Monday, January 3, 2011

First Impressions of I Wandered Lonely as a cloud

 First impressions of a lot of poems don’t make sense. By trying to interpret what the poet really means is difficult and sometimes takes some extra help from others opinions. The first time reading this poem an idea formed from the description and use of words. He meant for it to be from a point of view of himself and something he experienced. The first stanza he’s explaining the time where he was roaming and came across the shore where he lived in the lake-district in Grasmere. The lake side was covered in daffodils as far as he could see. He went into further detail about the way the flowers “danced” all to put a picture in the readers mind. In the next stanza Wordsworth goes on about the daffodils and how they remind him of the milky-way because the flowers were as far as he could see (never-ending) as also the milky-way is perceived.
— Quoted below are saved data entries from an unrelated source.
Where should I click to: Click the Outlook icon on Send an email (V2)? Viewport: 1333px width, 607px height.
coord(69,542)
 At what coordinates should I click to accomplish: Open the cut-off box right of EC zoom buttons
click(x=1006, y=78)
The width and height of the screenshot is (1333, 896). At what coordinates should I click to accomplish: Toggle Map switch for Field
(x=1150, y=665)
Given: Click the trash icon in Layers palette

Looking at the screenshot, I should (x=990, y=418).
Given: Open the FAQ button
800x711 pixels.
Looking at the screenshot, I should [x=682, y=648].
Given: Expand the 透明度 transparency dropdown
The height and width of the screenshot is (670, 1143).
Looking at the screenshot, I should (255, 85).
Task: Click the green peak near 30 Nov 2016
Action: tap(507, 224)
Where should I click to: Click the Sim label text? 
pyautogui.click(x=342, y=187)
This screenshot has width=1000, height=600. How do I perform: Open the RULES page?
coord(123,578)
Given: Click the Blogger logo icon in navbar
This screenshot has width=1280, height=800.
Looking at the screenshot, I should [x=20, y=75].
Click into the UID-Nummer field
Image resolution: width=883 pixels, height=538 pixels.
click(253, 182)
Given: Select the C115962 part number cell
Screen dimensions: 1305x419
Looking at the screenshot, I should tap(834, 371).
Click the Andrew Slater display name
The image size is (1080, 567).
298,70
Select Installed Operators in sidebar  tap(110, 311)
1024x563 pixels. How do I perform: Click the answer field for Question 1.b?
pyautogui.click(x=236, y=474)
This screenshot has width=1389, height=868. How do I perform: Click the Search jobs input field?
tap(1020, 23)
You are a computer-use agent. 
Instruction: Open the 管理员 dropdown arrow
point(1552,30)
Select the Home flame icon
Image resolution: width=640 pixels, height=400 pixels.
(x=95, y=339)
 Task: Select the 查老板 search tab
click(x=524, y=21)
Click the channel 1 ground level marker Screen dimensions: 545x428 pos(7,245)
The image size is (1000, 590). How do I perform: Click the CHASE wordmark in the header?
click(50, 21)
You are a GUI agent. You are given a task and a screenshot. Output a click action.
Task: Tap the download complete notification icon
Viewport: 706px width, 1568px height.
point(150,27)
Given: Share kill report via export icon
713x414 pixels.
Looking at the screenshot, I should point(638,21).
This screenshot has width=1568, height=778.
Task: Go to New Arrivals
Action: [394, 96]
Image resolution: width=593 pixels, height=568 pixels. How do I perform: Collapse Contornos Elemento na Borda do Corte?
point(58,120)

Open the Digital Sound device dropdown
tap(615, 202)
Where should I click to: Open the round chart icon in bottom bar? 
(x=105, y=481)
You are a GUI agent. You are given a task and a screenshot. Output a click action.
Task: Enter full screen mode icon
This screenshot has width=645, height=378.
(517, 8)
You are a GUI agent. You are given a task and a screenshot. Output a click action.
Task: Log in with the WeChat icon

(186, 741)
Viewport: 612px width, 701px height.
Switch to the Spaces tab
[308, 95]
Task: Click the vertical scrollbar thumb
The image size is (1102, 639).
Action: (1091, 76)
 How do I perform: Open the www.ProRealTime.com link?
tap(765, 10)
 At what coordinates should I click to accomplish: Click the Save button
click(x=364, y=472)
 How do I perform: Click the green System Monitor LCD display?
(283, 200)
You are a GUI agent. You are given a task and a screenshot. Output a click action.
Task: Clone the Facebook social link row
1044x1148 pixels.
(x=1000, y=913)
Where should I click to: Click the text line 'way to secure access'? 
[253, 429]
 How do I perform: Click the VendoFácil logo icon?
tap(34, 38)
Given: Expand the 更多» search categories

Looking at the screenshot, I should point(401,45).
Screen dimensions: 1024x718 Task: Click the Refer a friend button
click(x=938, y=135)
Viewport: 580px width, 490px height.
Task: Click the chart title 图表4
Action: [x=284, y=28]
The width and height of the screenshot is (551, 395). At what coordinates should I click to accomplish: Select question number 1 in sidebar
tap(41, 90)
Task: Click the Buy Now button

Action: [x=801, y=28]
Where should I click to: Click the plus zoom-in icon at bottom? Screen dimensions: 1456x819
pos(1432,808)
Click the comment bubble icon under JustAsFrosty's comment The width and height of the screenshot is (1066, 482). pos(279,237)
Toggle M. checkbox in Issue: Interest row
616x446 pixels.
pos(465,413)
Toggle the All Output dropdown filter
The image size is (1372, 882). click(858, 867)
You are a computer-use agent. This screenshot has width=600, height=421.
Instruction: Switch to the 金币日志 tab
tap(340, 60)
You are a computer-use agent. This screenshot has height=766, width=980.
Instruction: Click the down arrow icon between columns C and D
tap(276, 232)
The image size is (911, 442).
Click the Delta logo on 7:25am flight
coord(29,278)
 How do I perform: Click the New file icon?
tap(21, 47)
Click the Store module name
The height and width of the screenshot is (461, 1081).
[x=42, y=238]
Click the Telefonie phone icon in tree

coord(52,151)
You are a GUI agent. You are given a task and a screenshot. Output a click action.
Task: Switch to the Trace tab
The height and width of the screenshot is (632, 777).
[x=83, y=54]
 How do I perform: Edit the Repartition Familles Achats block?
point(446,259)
Its describing how there was so many flowers and gave a description of something the reader could think of and instead of stars in the milky-way it was daffodils on the side of a lake. The third stanza is comparing the waves of the lake that “danced” next to the waves of daffodils. In the poem it says, The waves beside them danced; but they out-did the sparkling waves in glee, when in the poem it says “they” its talking about the daffodils and how even though the lake is “sparkling” the daffodils win because they have more delight.   After that line it says “A poet could not but be gay, in such a jocund company.” Wordsworth is stating that him, along with any other poet couldn’t be anything but happy when looking at this sight. He looked and looked but couldn’t understand what he had gained from this experience with a sight that he thought was so magnificent. The final stanza it is saying that now that he is gone away from the sight that he loved so much when he is lonely or “pensive” (thinking) he can think of looking at the beautiful daffodils and become satisfied.